Sin embargo, se justifican. En palabras de Fernando «nadie te obliga a venir. Los que vienen a la fiesta, si no les gusta que hagamos una selección de gente, pues se pueden ir a Garibaldi, a Acoxpa, no sé, con gente como ellos».
Entre 2012 y 2013, la colonia Roma albergó uno de los lugares más exclusivos de la Ciudad de México: el M. N. Roy, un suntuoso antro oculto detrás de una degastada fachada que fue la casa de Manabendra Nath Roy, uno de los fundadores del Partido Comunista Mexicano. Un chiste entre los socios del «Roy» era que si el exdueño resucitara y viera su casona convertida en club privado para socialités, le volvería a dar un infarto.
Aunque hoy sigue abierto, en su tiempo de mayor esplendor la revista Time Out México lo describió así: «Si no estás en la lista de invitados, si no eres amigo de Zemmoa o si no cuentas con tarjeta o anillo de membresía, pasarás un momento incómodo (…) Entrar a uno de los mejores antros de la ciudad no es fácil, pero si lo logras querrás regresar cada fin de semana».

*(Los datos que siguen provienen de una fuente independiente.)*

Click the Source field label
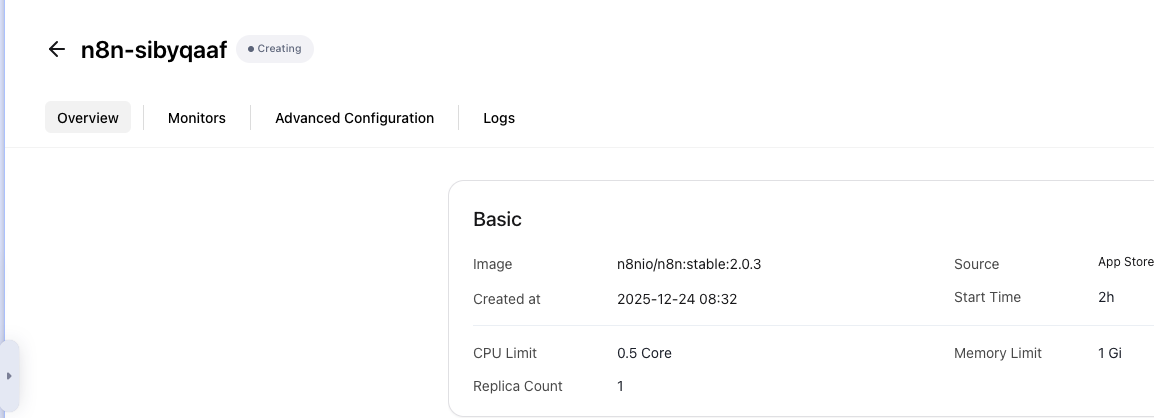This screenshot has height=418, width=1154. [x=976, y=264]
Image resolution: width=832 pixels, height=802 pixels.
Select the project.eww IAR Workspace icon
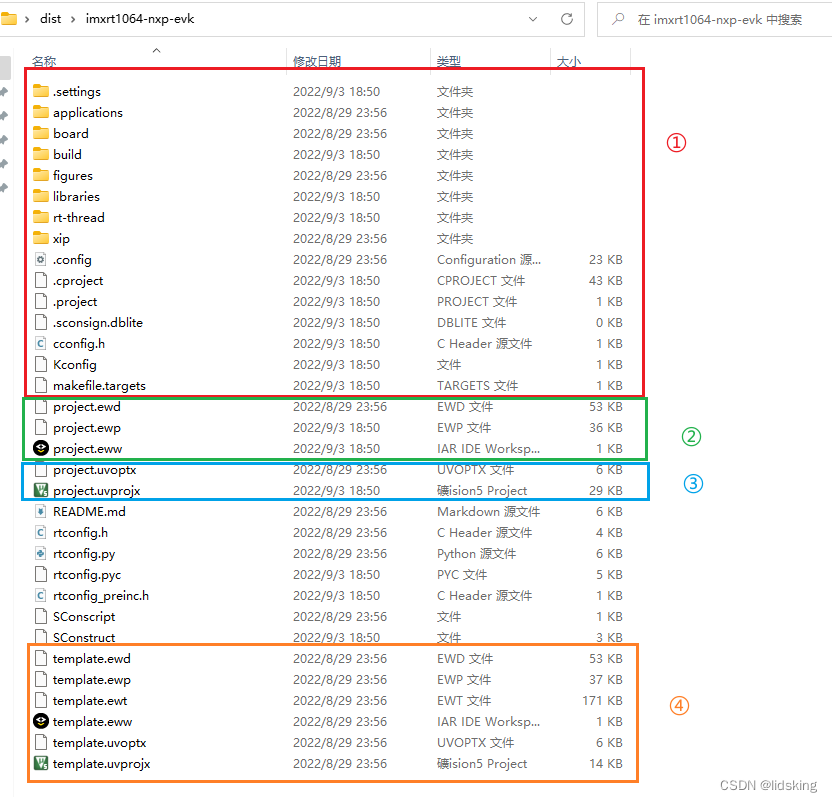40,448
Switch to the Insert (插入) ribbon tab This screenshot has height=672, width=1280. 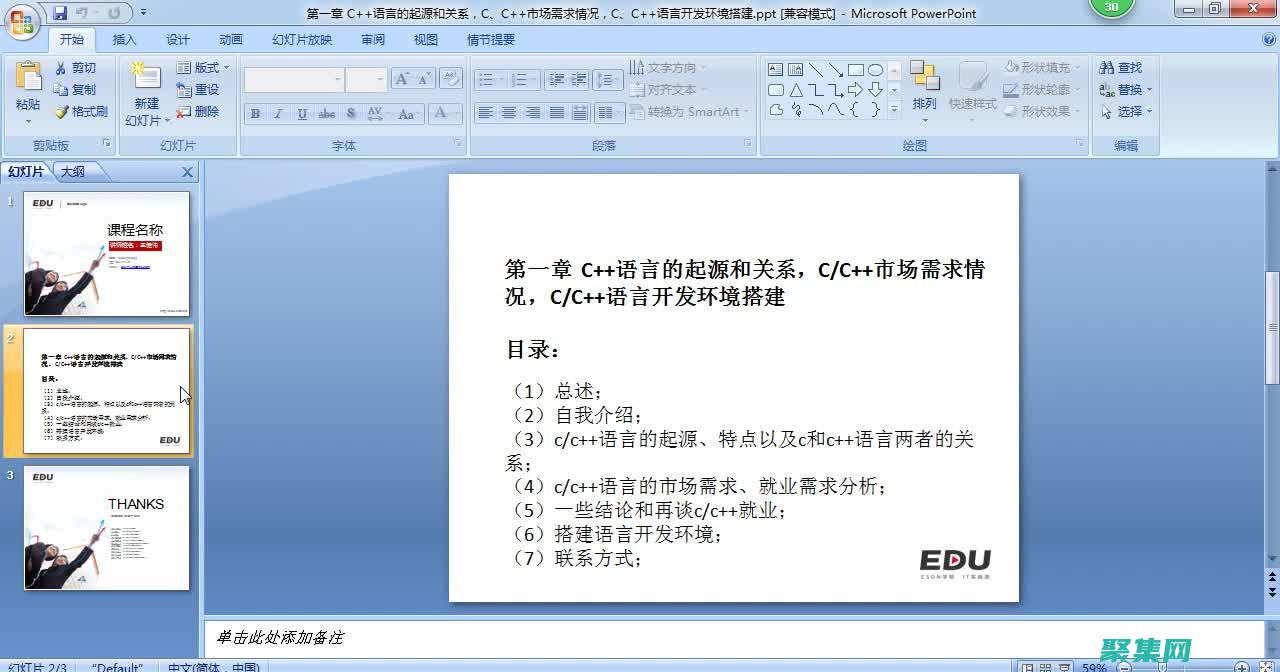coord(124,39)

Viernes y sábados decenas de personas pasaban horas en la banqueta, a veces con frío y lluvia, rogando durante horas que los dejaran pasar. Adentro del antro, a través de una cámara de seguridad, los observaba Zemmoa, cantante, bailarina, actriz y sobre todo, «party animal professional» y «socialité de la vida nocturna». Ella era quien tenía la última palabra sobre quién podía, o no, codearse con los demás invitados. A ratos, Zemmoa salía a la calle a lucir el estándar de imagen personal que se necesitaba para entrar al «Roy»: ella, una «ladyboy» alta, delgada, cabello largo y suelto, de andar altanero y pausado, que suelta en sus frases palabras como «baby», «gooooei», «love» y «party», desfilaba por la puerta con su ropa de diseñadores de última moda como Jeremy Scott. Cualquiera que no estuviera a la altura de esa apariencia estaba condenado a nunca franquear la cadena.
Nadie te obliga a venir… y si no les gusta se pueden ir a Garibaldi o Acoxpa.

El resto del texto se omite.